Figure 1.
Genomic organization of nhaAR region.
(A) Genomic representation of nhaAR and other operons under NhaR regulation in K-12 E.coli strain from http://www.ecocyc.org. All transcription or translation regulators are indicated. (B) GC percent along IAI39 nhaAR region (black line) and mean core genome GC percent (gray line) (C) Organization in various modules of nhaAR region. The modular organization of the region was defined using synteny breaks between 10 pathogenic and commensal E. coli and 2 clades strains from various phylogenetic groups including K-12 and H617 (two group A commensal strains), IAI1 and O26:H11 (two group B1 commensal strains), B367 (a group D commensal strain), 042 (an enteroaggregative group D, E2348/69 (an enteropathogenic group B2 strain), 536 (an extra-intestinal pathogen group B2 strain), O157:H7 Sakaï (an enterohemorrhagic group E strain). The two Escherichia clades (C) used were M863 (CI) and E1118 (CV). Five homologous modules have been defined, nhaAR operon being the third. Dark green: Fragmented or complete hokC toxin-antitoxin system coding genes; turquoise: Fragmented or conserved region associated with putative cerebroside sulfatase coding genes; blue: nhaAR region; pink: Fragmented or conserved region associated with putative adhesin/fimbrial like protein coding genes; yellow: Fragmented or conserved Type 3 secretion system coding genes. IS are also indicated.
Figure 2.
Multiple gains and losses of modules around nhaAR operon.
A parsimonious scenario of gains and losses of the 5 modules defined in figure 1 is presented along the phylogenetic tree of the strains. – indicates losses and + acquisitions (colors of modules as in figure 1).
Figure 3.
MLST and nhaA phylogenetic trees for 121 strains of E. coli.
The trees were reconstructed from (A) multi-locus sequence typing of 8 partial housekeeping genes from the Pasteur scheme [7] representing the species phylogeny and (B) from the nhaA sequences using PHYML [19]. Bootstraps values are indicated. Strains studied and belonging to phylogenetic group B2 (red boxed) are indicated. Branches separating the B2 phylogenetic group strains from the other group strains are indicated in blue.
Figure 4.
Non B2 grew faster than B2 in high pH high osmolarity.

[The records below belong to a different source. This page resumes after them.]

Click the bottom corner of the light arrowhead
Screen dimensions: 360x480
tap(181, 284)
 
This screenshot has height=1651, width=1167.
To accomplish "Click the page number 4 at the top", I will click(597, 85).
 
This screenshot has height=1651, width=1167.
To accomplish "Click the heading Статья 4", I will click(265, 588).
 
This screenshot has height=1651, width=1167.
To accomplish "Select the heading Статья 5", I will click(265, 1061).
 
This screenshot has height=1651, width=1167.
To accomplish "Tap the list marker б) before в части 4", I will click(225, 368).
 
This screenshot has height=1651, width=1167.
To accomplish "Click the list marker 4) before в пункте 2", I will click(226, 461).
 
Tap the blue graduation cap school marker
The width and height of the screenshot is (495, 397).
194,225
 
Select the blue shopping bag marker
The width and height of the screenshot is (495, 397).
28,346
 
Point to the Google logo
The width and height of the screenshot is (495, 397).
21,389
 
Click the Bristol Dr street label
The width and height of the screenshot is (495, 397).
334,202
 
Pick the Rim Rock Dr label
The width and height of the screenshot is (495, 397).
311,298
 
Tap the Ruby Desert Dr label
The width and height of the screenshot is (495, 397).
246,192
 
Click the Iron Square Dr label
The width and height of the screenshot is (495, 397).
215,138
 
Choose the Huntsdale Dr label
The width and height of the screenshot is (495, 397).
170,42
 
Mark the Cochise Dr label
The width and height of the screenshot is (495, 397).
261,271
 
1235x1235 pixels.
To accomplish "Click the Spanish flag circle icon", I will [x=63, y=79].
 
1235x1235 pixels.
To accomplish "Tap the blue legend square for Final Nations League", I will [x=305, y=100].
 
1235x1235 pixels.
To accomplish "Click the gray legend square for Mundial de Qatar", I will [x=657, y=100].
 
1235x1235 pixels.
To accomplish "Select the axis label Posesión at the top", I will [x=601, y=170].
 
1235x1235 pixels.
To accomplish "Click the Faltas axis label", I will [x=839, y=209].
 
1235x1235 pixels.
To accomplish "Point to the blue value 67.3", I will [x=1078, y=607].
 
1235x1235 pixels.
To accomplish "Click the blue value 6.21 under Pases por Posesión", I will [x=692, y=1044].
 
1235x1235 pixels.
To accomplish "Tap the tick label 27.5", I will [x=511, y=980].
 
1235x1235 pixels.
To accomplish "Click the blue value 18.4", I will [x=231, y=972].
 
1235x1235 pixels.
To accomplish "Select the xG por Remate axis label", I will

Boxplots of the doubling times (DT) in minutes of 12 B2 and 10 non-B2 representative strains of E. coli in LB, pH 8.5 with 350 mmol/L of sodium. We found a significant difference between B2 strains and non B2 strains using a Welch test (p = 0.001).
Figure 5.
Recombinant nhaA B2 strains have a lower virulence.
Lines represent the mean survival of OF1 mice after subcutaneous injection of 108 cells of the following strains: solid line: K-12 MG1655; dotted line: B2 strains lacking recombination in nhaA (i.e CFT073, 536, S88, RS218) and dashed line: strains showing evidence of recombination in nhaA region (i.e ED1a, E2348/65, SE15, B671, H001, TA103, TA435).
Figure 6.
Impact of nhaAR operon on virulence.
Lines represent the survival of OF1 mice after subcutaneous injection of 108 cells of the following strains. In (A), (B) and (C) black solid lines, K-12 MG1655 and red solid lines, strain 536. In (A) orange, blue and green solid lines, mice injected with mutants 536ΔnhaR, 536ΔnhaA and 536ΔnhaAR, respectively. In B (C) dashed-dotted lines, complemented mutants 536ΔnhaA pGCnhaAR (536ΔnhaAR pGCnhaAR), dashed lines, complemented mutants 536ΔnhaA pGCnhaA (536ΔnhaAR pGCnhaA), solid lines, 536ΔnhaA (536ΔnhaAR) and dotted lines, complemented mutants 536ΔnhaApGC (536ΔnhaAR pGC).